» YOUR GOAL
Once the line with "553x374 pixels. At" is found in the entries below, repeat that line and every one after it exactly, ending at the last.

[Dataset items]
##########

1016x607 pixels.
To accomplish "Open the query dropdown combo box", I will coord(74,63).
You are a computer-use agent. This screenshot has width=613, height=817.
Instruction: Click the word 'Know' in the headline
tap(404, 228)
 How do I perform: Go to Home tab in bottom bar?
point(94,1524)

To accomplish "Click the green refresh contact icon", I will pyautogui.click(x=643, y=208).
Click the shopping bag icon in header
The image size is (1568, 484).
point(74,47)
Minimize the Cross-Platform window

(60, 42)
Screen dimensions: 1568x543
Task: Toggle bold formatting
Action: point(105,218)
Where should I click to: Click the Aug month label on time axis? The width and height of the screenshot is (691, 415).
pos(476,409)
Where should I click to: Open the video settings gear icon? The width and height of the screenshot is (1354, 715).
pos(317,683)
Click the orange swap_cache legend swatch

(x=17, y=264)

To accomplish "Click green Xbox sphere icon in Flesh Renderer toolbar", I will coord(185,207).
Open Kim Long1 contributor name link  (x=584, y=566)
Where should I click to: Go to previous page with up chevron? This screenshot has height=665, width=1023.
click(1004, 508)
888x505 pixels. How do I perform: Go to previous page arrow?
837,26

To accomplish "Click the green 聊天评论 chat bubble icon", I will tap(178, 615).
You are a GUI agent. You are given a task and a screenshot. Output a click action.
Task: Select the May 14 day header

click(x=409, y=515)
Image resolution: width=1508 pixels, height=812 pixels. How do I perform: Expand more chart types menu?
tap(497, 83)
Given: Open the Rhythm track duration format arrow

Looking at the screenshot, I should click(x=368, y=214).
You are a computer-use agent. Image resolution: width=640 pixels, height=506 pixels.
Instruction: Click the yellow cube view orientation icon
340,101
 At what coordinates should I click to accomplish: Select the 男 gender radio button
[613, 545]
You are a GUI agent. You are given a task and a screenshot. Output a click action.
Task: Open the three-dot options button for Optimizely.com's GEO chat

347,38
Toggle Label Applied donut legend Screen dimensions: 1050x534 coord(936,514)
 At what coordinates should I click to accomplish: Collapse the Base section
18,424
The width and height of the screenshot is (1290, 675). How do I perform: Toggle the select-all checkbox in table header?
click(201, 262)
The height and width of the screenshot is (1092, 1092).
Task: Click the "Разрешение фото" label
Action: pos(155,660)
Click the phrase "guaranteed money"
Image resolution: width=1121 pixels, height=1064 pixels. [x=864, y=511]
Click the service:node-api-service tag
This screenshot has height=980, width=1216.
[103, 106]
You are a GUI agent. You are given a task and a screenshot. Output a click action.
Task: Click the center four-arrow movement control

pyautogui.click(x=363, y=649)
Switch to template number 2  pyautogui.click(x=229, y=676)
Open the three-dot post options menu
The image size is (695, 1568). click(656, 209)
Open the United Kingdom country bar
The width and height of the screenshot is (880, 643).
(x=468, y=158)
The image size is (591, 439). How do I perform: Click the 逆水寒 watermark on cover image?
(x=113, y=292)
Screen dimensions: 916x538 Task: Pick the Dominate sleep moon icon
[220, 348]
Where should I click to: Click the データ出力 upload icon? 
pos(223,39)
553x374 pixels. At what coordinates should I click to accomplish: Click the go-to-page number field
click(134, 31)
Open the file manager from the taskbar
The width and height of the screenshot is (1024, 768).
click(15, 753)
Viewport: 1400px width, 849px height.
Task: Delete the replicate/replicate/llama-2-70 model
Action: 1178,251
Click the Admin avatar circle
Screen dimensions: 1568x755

##########

» REPLY TO THE TASK
553x374 pixels. At what coordinates should I click to accomplish: Click the go-to-page number field
click(134, 31)
Open the file manager from the taskbar
The width and height of the screenshot is (1024, 768).
click(15, 753)
Viewport: 1400px width, 849px height.
Task: Delete the replicate/replicate/llama-2-70 model
Action: 1178,251
Click the Admin avatar circle
Screen dimensions: 1568x755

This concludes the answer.